--- 文件節選 ---

本篇主要用於記錄在實施docker和kubenetes過程中遇到的一個問題和解決辦法.
本節部分內容摘自互聯網,有些部分為自己在測試環境中遇到到實際問題,后面還會根據實際情況不斷分享關於docker/k8s在開發和維護過程中出現的種種問題,以便后來者少走彎路.
系列目錄
kubernets nodeport 無法訪問
環境:
Os: centos7.1
Kubelet: 1.6.7
Docker: 17.06-ce
Calico: 2.3
K8s Cluster: master, node-1, node-2
問題:
現有 service A, 為了能使外部訪問,故將 service type 設為NodePort。端口為 31246。
A 所對應的 pod 運行在 node-1 上。
經過測試發現,外部訪問 master:31246 和 node-2:31246 時均出現失敗,只有通過 node-1:31246 才可正常訪問。
起因:
為了安全起見, docker 在 1.13 版本之后,將系統iptables 中 FORWARD 鏈的默認策略設置為 DROP,並為連接到 docker0 網橋的容器添加了放行規則。這里引用 moby issue#14041 中的描述:
When docker starts, it enables net.ipv4.ip_forward without changing the iptables FORWARD chain default policy to DROP. This means that another machine on the same network as the docker host can add a route to their routing table, and directly address any containers running on that docker host.

--- 原始記錄 ---

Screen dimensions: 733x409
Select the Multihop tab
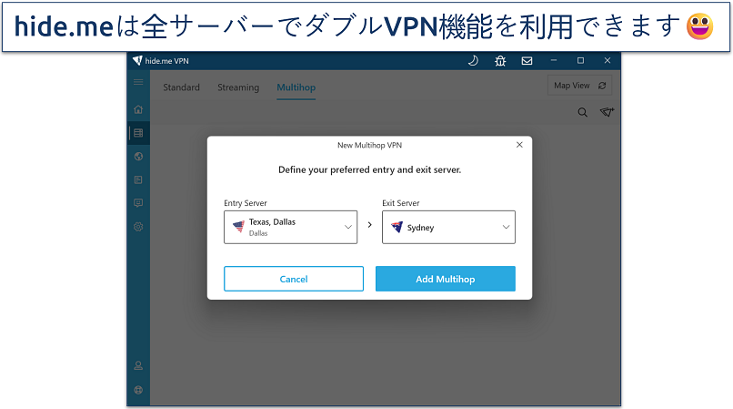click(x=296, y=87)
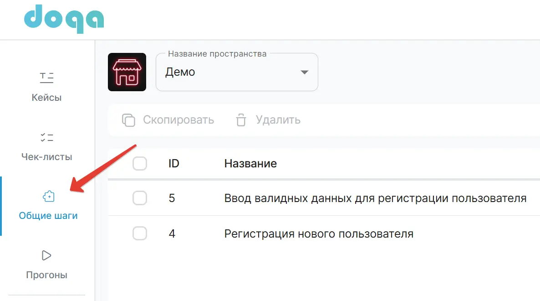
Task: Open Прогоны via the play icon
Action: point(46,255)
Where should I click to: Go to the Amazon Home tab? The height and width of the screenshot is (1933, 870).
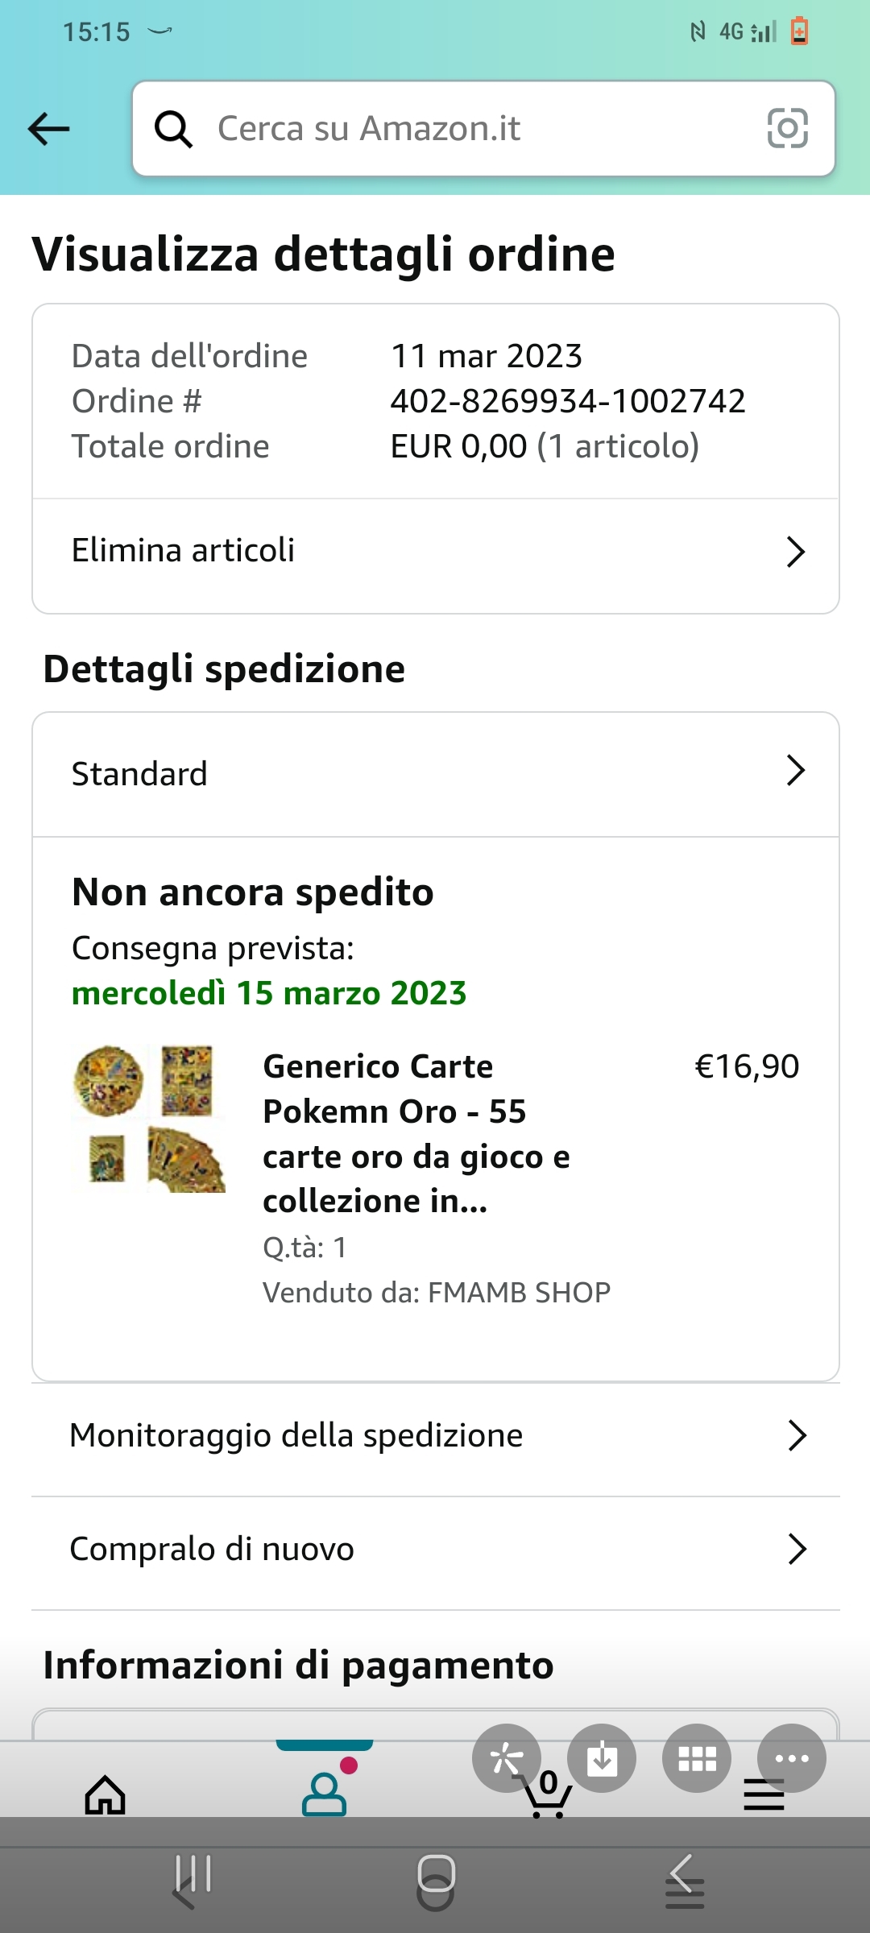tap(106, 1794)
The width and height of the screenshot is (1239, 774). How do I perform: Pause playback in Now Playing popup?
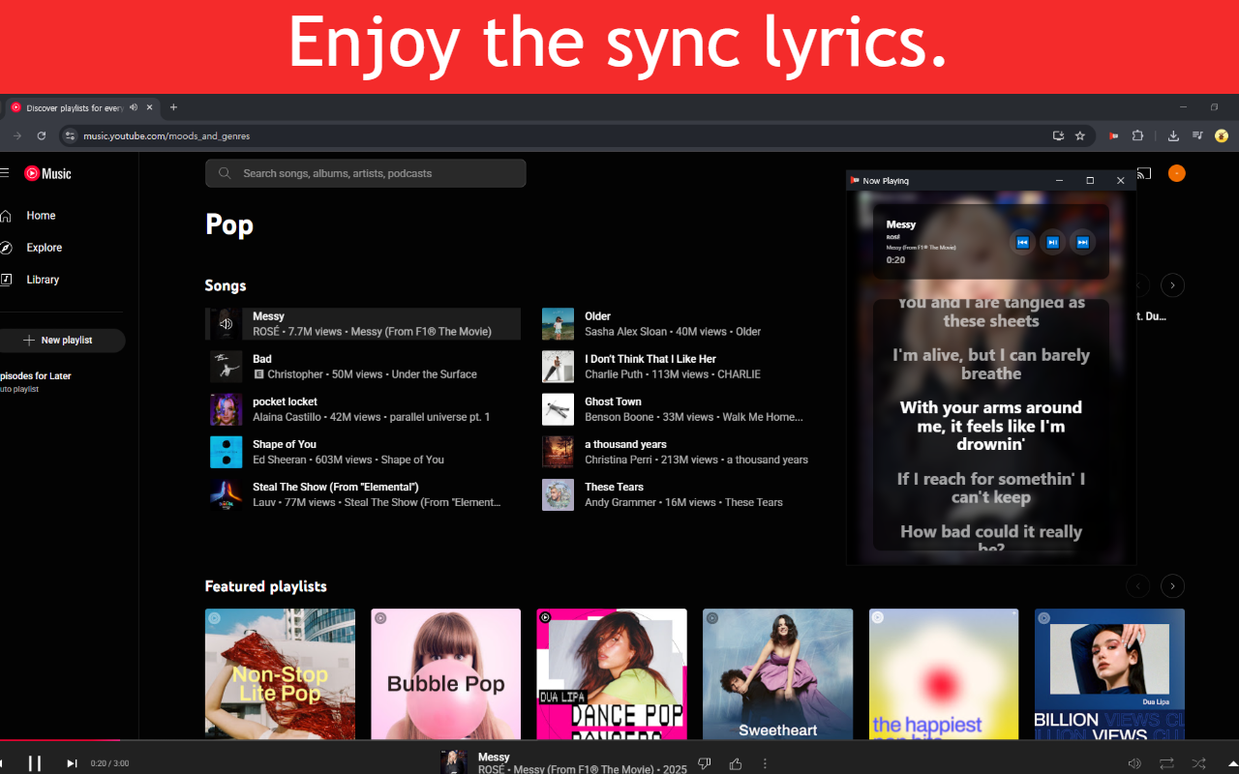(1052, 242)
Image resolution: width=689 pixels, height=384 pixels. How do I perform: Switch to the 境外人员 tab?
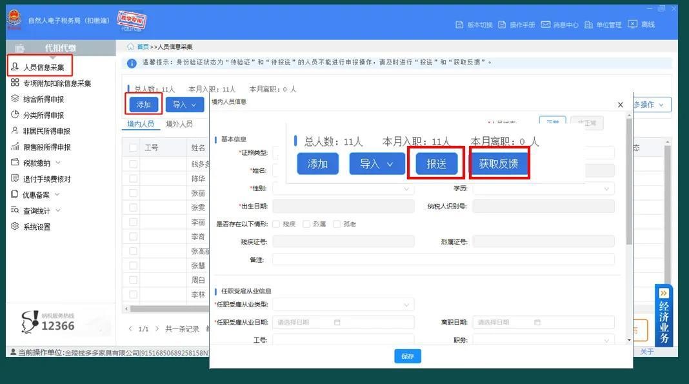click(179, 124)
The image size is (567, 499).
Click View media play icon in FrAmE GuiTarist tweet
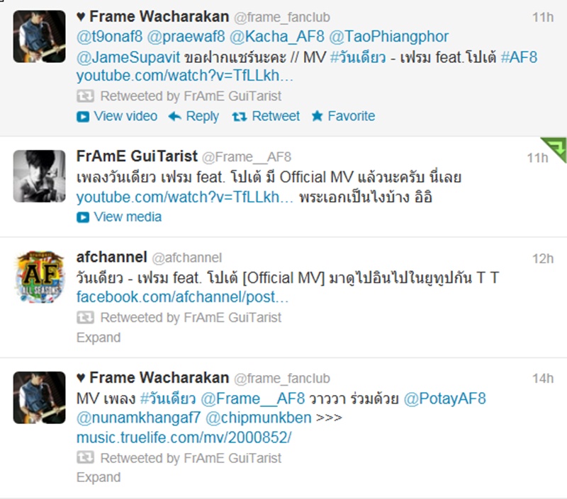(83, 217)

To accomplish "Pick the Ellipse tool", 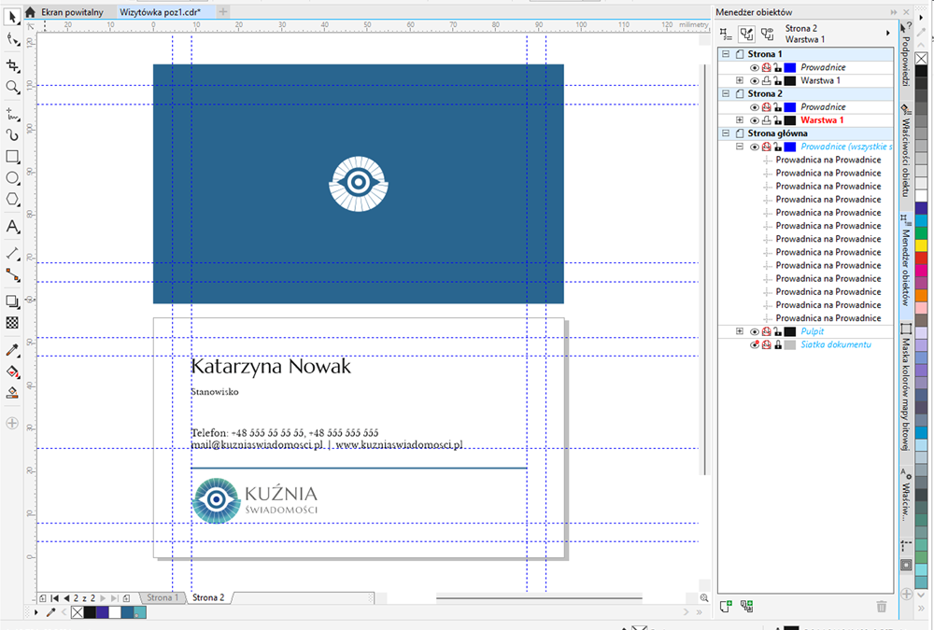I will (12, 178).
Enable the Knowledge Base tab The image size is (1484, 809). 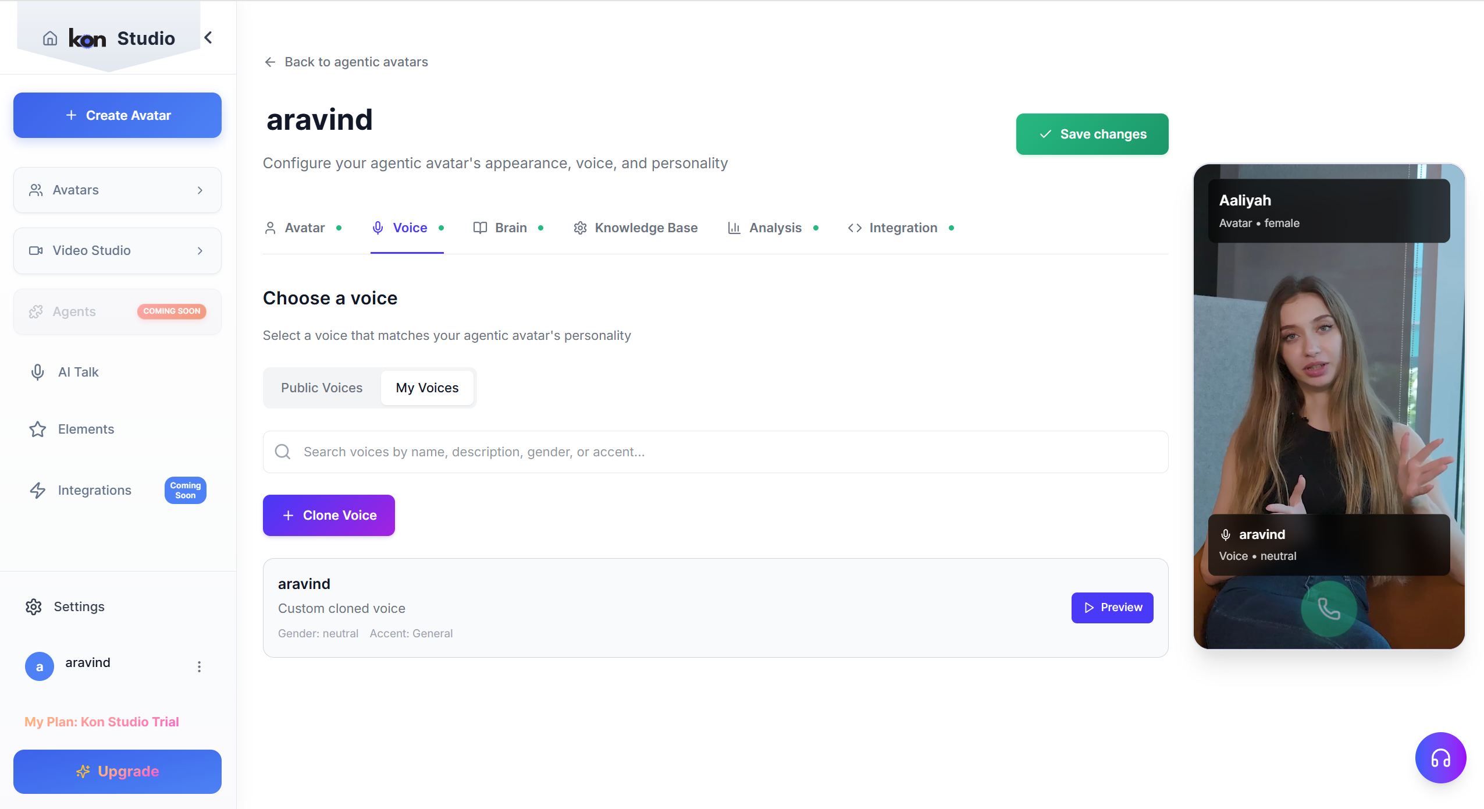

---

**待辦任務**
A. 在這篇談 NodePort 無法訪問的文件節選中,docker 從哪個版本之後把 FORWARD 鏈的默認策略設為 DROP?
B. 請從這篇談 NodePort 無法訪問的文件節選最後一句之後續寫下去。

**書面回答**
A. 1.13 版本之後。

B.
For example, if the docker0 subnet is 172.17.0.0/16 (the default subnet), and the docker host’s IP address is 192.168.0.10, from another host on the network run:
$ ip route add 172.17.0.0/16 via 192.168.0.10
$ nmap 172.17.0.0/16
1
2
The above will scan for containers running on the host, and report IP addresses & running services found.
To fix this, docker needs to set the FORWARD policy to DROP when it enables the net.ipv4.ip_forward sysctl parameter.
kubernetes 使用的 cni 插件會因此受影響(cni並不會在 FORWARD 鏈中生成相應規則),由此導致除 pod 所在 host 以外節點無法轉發報文而訪問失敗。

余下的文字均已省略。